I enjoyed this article and video. My lower back is something that’s always bothered me and had no idea it could be linked to my rib cage! I also like how the video shows seated movements with the yoga tune up balls, definitely an easier alternative to the floor when you are on the go.

Nan Huson

With as much attention as I’ve given my low back, after I had an extruded L5/S1 disc at the end of 2009, from an acute and then chronic back protocol, to minimizing back bends in yoga, I really hadn’t attended to my ribs at all. They tend to jut out, and when I do Pilates and am given the cue to ‘put on my vest’ it’s always the hardest thing for me to do, and to remember later. This could be the missing piece of the puzzle.

Laurie Streff Kostman

I enjoyed this article and the reminder that the rib cage is an important part of spinal flexibility as they are indeed connected to the spine! I also can relate to the visual of seeing hips exaggerate their ‘swagger’ on a person as they compensate for a tight torso and/or back discomfort. Hip compensation is extremely common, from those who sit all day to the very active athlete. I love this example of Jill unwinding her ribs in this ‘how-to’ video especially because it can be done sitting in a chair which makes is a very accessible dynamic pose to… Read more »

Jessica Sleiman

So happy to have found this article, as I experience regular lower back pain, but never thought to address the problem by working on the ribs. This makes me think of other areas of pain that I can tackle in different ways, such as working on my shoulders and back to help reduce some of the tension in my neck. We also tend to forget to follow the correct breathing techniques sometimes, which is a crucial part of healing during stretches. This was a great reminder of how important it is breathe properly while stretching.
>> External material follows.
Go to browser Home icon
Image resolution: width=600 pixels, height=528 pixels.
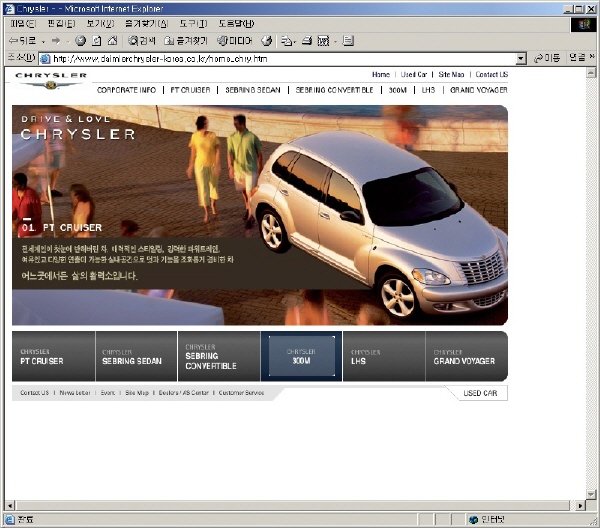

I’ve always focused on my low back and not so much on my thoracic and definitely not my rib cage. In the first YTU class I attended we used the balls to massage and free the muscles in this area, I felt amazing! It brought a sense of lightness and air into my body and I felt more in alignment. It makes sense that it would align and free the rest of the spine. If one area is tight another segment will bear the burden.


I see people who seem frozen in that area all the time. It’s especially visible when they’re walking. Thank you for another way of relieving that. I liked the cue of, “squeeze your heart to your back”, very effective.


I love having discovered this relationship between the ribs and the spine. I am hyper-flexible in my lower back which creates stiffness for my upper back. After reading this post, I gave myself a proprioceptive massage of the lower ribs with the Tune Up balls and totally began to feel some of my upper back tightness melt away!


yes! i get this too (low pain that is ) which i think is due to thrusting my ribs forward. great article – its all connected


Another tool in the bag for all those poor disabled office workers and computer (hackers!?) that I know. The idea that this can be adapted for use in a chair is super!